Saturday, August 6, 2011

The Best Thing About It


So, I'm home.

At last, I tore myself away and strong-armed all of us back into the van for the long drive North.

We missed Daddy a whole lot. Were it not for him, we'd probably still be there.


In my usual way, I've been trying to wrap my mind around what it was that made this week so soul-soothing. I've drummed up a whole lot of possibilities, and it's probably a combination of all of them.






The days were hotter than a biscuit. They were bright and not in a hurry.
They were easy and high in sodium.




The evenings were hazy and sure.
I wiped teary mascara onto my shirt sleeves during church most nights then pulled myself together for chocolate ice cream and kettle corn in the cafeteria. They kids played who-knows-where until well after dark.

I logged all of the days and nights one of two ways: Pom-Pom skirt/Striped skirt.

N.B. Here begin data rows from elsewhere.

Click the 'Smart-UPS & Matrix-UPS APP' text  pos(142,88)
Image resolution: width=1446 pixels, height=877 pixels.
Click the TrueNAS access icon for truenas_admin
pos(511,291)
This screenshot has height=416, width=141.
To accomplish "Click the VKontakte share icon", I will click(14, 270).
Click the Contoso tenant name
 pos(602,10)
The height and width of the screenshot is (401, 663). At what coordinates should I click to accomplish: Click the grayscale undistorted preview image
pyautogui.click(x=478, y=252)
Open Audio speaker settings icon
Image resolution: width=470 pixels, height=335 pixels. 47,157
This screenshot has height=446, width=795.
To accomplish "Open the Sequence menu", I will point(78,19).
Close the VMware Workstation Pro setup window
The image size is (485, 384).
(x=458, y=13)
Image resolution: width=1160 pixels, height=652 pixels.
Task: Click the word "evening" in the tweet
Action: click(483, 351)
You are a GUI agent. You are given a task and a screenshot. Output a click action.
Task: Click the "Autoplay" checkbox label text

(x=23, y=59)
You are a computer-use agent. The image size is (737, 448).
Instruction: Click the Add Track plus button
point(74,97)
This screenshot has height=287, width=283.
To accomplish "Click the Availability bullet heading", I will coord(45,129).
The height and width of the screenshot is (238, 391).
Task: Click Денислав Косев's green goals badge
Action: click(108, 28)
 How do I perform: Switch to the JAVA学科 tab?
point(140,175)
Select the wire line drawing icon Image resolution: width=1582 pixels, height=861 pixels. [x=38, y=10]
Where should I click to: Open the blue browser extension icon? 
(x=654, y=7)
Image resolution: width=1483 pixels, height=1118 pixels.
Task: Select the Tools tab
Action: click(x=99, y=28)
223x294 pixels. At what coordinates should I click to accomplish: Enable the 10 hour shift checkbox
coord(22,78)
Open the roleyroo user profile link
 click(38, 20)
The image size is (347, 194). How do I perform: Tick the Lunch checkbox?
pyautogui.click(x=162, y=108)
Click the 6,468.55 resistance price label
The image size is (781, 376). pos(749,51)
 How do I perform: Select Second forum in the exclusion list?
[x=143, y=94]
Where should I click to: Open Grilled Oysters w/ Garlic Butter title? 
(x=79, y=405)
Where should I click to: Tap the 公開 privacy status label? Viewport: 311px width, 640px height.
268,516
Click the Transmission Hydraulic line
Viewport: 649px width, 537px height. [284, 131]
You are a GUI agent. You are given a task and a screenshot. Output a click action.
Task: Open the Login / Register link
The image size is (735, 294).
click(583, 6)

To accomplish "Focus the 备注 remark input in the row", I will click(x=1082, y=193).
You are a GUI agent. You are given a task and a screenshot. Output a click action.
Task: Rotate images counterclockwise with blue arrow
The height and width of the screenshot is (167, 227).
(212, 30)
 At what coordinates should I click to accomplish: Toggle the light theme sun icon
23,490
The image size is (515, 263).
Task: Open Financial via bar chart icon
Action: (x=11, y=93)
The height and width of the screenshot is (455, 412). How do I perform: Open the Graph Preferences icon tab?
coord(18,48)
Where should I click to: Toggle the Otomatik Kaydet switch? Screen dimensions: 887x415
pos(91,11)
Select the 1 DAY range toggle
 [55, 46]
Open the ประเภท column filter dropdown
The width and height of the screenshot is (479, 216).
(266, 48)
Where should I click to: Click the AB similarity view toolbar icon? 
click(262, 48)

I kid you not, ya'llsies, I had but two skirts. Two.

On day three a lady I've never seen before walked over to me and said, "I was thinking about that skirt you've been wearing..."

On day five a middle-aged man said, "Oh, I remember that skirt."

You know it's bad when the Dads remember the skirt.

Exhibit A: Wednesday


Exhibit B: Friday

(Monday fell through the cracks.)

There was a day that I would have welcomed the opportunity to run off somewhere and buy something new. But when it came down to it, I didn't want to waste my time running around shopping when I could be wasting it in a lawn chair.

I've learned (again) that I have so much more than I need.

This was a week for not worrying about anything and I effectively crossed fashion off my list, too, without even trying.

This I vow: The Pom-Pom skirt will make a reappearance (or three) again next year. It's a tradition.





The kids made new friends, and I did, too.








We found a different kind of freedom and we found that we needed it something fierce.

But what has me feeling brand-new and lucky and maybe a little bit sad is not the days or the nights or the cafeteria food or the mind-walks down memory lane.

It's not even the words of Truth that flew out into the crowd and pierced me, though they might be a close second.

What has me filled all the way up to the top with gratitude is the love.

Doesn't that sound cheesy?

Well, it's true.

It's been a very long time since I walked for five days straight among My People. People who know my roots, even if only by association. People who tell me in the first proper conversation we've had in years that they pray for me "all the time".


My first runner-up Dad, Dan.

These people made sure that I knew there was room for me, even though it had been a very long time and I thought I was mostly gone. They got to know my children. They bunked Ruby down at naptime, and handed me three dollars when I needed it. They brought me diapers. They teased me about my skirts. (Both of them.)

They looked me in the eyes and they may have seen the gangly fifteen year old that I used to be, but they also saw the (slightly less gangly) thirty-five year old that I am now. And they loved us both.

So this is what it feels like to go home for a while.